Serbian automobile designer

Marek Djordjevic (Марек Ђорђевић; born 1969) is a Serbian automobile-designer known for the Rolls-Royce Phantom VII luxury car.

==Background==
Djordjevic was born in Belgrade, Serbia. He studied at the Art Center College of Design in Pasadena, California where he now lectures as an adjunct professor.

==Career==
Djordjevic worked at Rolls-Royce for six years. He was the company's head of exterior design and also creative director for the USA Design works studio in California. While there, he worked on the Mini, MG, and Land Rover vehicles, during the time Rover Group was owned by British Aerospace PLC. He was also involved in the design of the Phantom Drophead Coupé and the Phantom Coupé, as well as the experimental Rolls-Royce 100EX, named best luxury car ever by Esquire magazine.

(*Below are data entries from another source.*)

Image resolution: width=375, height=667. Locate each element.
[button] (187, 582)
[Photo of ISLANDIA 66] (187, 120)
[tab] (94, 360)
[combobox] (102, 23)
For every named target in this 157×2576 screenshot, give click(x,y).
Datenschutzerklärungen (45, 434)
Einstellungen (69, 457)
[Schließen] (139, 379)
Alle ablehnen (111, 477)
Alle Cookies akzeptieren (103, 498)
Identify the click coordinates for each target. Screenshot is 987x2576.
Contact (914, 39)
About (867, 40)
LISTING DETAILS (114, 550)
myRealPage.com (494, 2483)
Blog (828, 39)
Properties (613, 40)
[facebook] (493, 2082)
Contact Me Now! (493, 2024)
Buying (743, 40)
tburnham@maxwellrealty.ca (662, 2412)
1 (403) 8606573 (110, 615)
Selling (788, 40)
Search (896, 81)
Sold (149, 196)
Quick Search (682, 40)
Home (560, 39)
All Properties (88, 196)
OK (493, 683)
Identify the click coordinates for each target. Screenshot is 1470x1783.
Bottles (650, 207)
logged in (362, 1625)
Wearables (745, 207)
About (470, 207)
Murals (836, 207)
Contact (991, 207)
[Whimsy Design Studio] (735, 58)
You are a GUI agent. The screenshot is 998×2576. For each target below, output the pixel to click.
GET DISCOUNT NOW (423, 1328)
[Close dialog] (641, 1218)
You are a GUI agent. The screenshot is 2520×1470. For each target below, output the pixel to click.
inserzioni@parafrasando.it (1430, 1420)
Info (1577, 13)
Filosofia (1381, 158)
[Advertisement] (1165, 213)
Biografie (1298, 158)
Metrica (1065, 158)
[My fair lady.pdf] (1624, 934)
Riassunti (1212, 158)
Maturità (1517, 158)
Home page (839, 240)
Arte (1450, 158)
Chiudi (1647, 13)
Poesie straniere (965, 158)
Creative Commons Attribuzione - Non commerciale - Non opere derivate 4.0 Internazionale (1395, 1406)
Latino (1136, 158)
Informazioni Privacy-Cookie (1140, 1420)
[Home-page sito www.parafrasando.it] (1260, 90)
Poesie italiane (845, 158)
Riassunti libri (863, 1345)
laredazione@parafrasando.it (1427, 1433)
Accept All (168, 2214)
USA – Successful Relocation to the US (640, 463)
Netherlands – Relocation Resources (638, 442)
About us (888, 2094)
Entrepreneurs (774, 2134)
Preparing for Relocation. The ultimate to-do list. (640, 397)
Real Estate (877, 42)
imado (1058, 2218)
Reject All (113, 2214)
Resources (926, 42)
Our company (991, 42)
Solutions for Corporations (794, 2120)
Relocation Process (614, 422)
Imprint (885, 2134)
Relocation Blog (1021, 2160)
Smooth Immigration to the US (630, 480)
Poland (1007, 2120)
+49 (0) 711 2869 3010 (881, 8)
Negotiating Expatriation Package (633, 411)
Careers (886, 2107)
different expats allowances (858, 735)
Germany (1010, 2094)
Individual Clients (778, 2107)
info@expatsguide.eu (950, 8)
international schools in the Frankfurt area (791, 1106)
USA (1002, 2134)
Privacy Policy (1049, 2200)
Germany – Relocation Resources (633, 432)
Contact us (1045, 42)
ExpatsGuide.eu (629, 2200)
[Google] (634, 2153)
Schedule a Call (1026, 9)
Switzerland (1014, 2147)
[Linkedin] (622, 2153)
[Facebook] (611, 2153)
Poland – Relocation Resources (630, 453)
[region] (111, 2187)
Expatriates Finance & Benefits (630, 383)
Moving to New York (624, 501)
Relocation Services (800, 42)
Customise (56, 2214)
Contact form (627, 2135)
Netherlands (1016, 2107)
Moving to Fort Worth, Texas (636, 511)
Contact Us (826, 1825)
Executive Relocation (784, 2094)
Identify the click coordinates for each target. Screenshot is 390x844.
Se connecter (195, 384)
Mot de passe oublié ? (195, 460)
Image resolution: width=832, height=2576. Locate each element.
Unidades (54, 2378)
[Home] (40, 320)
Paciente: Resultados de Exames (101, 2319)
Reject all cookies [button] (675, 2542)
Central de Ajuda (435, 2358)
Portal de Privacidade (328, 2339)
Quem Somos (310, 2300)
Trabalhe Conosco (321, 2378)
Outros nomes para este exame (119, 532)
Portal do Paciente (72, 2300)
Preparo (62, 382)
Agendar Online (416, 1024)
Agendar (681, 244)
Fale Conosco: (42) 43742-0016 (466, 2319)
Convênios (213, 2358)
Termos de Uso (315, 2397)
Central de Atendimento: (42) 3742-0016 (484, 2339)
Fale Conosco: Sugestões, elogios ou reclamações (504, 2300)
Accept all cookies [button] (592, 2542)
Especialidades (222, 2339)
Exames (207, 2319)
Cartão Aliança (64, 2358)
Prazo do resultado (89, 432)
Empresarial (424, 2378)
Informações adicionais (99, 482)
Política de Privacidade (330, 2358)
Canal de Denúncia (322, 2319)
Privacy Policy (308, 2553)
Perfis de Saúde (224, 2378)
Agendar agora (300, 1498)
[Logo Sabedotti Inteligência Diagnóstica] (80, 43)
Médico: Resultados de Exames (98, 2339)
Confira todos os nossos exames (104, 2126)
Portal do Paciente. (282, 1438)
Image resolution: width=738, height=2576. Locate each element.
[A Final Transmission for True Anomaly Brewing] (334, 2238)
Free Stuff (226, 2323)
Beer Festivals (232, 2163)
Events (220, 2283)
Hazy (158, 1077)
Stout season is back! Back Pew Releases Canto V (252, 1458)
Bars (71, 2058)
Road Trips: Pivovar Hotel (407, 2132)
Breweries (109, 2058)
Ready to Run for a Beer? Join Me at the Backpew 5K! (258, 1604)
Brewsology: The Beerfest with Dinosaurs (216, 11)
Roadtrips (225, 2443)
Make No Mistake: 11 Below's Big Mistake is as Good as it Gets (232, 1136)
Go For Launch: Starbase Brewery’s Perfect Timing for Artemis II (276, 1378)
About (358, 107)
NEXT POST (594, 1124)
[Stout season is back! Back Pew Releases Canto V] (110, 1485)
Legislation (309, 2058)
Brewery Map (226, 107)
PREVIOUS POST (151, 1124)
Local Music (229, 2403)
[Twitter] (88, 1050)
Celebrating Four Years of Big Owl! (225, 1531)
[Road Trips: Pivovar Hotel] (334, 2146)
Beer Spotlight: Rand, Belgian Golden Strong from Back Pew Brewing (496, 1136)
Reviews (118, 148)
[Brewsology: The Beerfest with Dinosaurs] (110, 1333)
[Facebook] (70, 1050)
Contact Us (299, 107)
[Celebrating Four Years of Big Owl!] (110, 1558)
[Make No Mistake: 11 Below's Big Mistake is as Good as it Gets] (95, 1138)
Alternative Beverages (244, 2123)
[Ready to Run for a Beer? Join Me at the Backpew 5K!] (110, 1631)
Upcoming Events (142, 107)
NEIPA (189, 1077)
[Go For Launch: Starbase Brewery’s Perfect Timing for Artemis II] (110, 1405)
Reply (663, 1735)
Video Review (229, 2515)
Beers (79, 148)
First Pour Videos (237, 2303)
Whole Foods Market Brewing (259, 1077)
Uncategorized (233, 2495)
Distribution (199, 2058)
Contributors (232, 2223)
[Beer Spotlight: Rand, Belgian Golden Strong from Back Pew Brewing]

In 2003, Djordjevic designed the exterior of the Rolls-Royce Phantom VII,
a luxury model which helped revive the Rolls-Royce brand. The car was built from scratch and according to Djordjevic, " It was one of the most streamlined design programs I’ve ever experienced. " He stresses that proportions were an important element in the overall design, as well re-interpreting traditional elements in a modern way. Djordjevic also contributed to the marketing aspects and product planning of the Phantom VII.

Djordjevic left Rolls-Royce in 2005, to start his own namesake firm in Los Angeles, where he focuses on premium land, sea, and air vehicles.